Notre Dame believes it. Notre Dame believes every last piece of it. We know that because the school trotted out athletics director Jack Swarbrick to meet the media Wednesday night and Swarbrick uttered gem after gem, like this one:
"Nothing I've learned has shaken my faith in Manti Te'o one iota," he said.
The facts of this case are literally unbelievable, though I will leave myself some wiggle room to say the following, and to say it sincerely:
Nothing about this story has been comprehensible, or logical, and that extends to what happens next. I cannot comprehend Manti Te'o saying anything that could make me believe he was a victim. That doesn't mean such a tale cannot be told. It just means I can't conjure it in my head. You could give me three months to come up with a legitimate ending for this story that explains how Manti Te'o didn't know that his "girlfriend" of three years was a hoax.
And after three months, this is what I would write:
"..."
I can't do it. Maybe Te'o can. Maybe Te'o will meet the media on Thursday and tell a story so convincing, so believable, that I'm rushing to my laptop to try to scrub this story, the one you're reading now, from the Internet.
But I doubt it'll happen that way because this story, his story, strains the limits of belief. It strains my belief, and yours. I've been reading you -- on message boards and Twitter -- and you don't believe Te'o, either.
Notre Dame believes him.
"It does fully line up," Swarbrick said of Te'o's story about the hoax.
People who don't believe Te'o? Swarbrick has something to say to them.
"Then you don't know Manti, is my answer," he said.
Mine, too.
As for Swarbrick, he had better be right. The USS Manti Te'o has just entered unseen waters, and Jack Swarbrick attached himself to the hull. If this ship goes down, it takes Swarbrick down too. We'll never forget the 30 minutes he spent trying to convince us that the world really --
really -- is flat.
Swarbrick was pushed just once during the news conference, when he was gently challenged on his assertion that Te'o and his girlfriend had "exclusively an online relationship."
That doesn't jibe with
this story in the South Bend Tribune, which in addition to being the paper in Swarbrick's hometown, also had this story circulating Wednesday on Twitter thanks to a passage that describes, in detail, the time Te'o first laid eyes on his girlfriend.

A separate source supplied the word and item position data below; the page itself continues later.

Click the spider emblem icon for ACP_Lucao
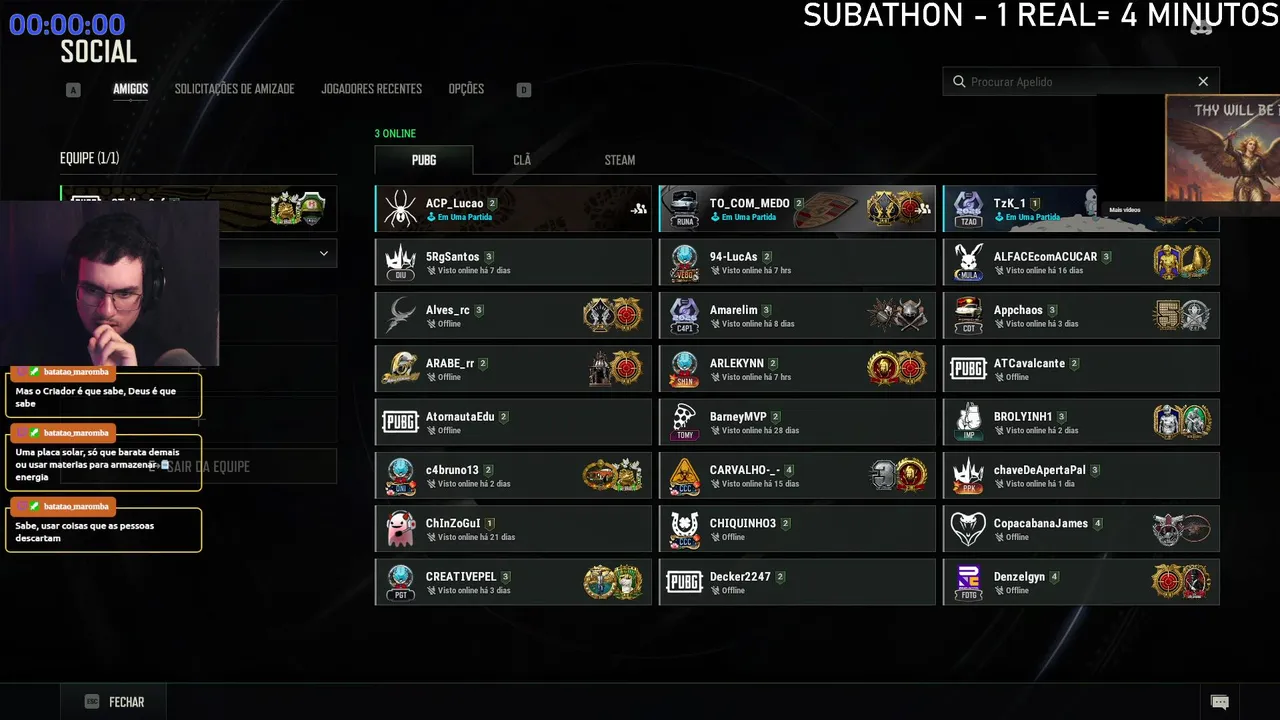The height and width of the screenshot is (720, 1280). coord(401,208)
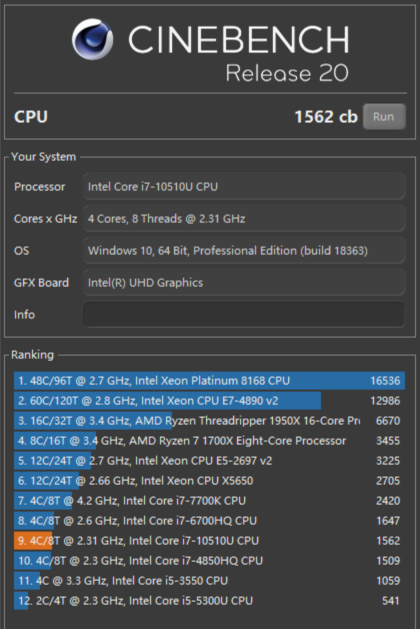Click the GFX Board Intel UHD Graphics field
Viewport: 420px width, 629px height.
[x=244, y=283]
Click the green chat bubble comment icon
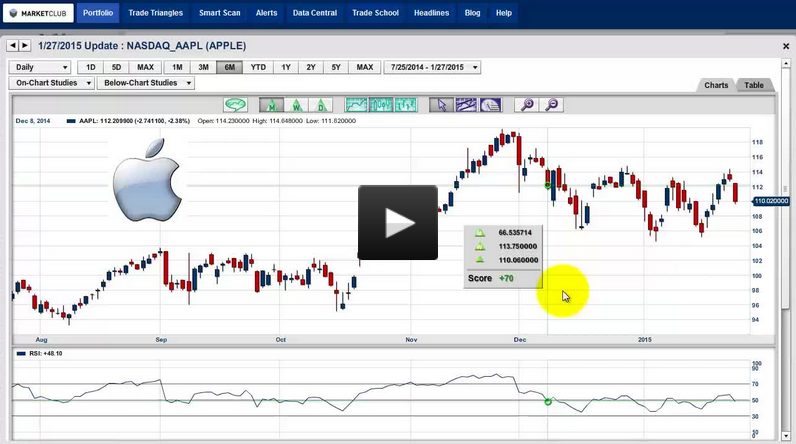 point(235,104)
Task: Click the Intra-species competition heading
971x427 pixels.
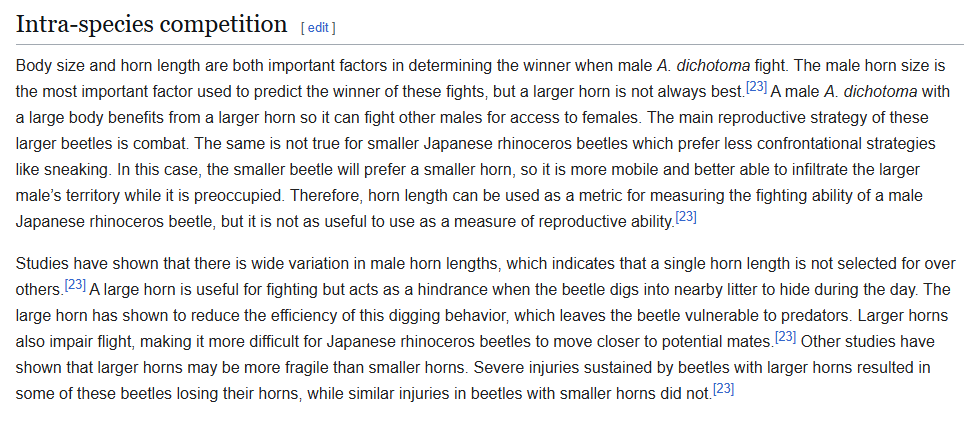Action: coord(152,24)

"Lennay Kekua," the story says of the fictitious girlfriend, "was a Stanford student and Cardinal football fan when the two exchanged glances, handshakes and phone numbers that fateful weekend three seasons ago."
The two exchanged glances, handshakes ...
Swarbrick was asked about that, and he had no answer. Because there is no answer, other than to make like an ostrich, stick your head in the sand and pretend the question doesn't exist. Swarbrick said there were "several meetings" set up between Te'o and Kekua, including in the state of Hawaii, but Kekua never showed up. Yet Te'o continued the relationship, presumably. And Swarbrick bought the story, definitely.
The news conference hit its nadir when Swarbrick started a sentence before breaking down:
"The thing I'm most sad about is ..." Swarbrick paused, sipped from a cup of tea, composed himself and forged ahead. "The single most trusting human being I've ever met will never be able to trust again in his life."
Single most trusting human being? Manti Te'o?
I would suggest someone else takes that trophy.